__Recorded data__
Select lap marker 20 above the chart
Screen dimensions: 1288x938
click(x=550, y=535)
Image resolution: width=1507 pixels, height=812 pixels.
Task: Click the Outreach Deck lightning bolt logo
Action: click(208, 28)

__Task requirements__
Repeat the records above word for word.

__Completed task__
Select lap marker 20 above the chart
Screen dimensions: 1288x938
click(x=550, y=535)
Image resolution: width=1507 pixels, height=812 pixels.
Task: Click the Outreach Deck lightning bolt logo
Action: click(208, 28)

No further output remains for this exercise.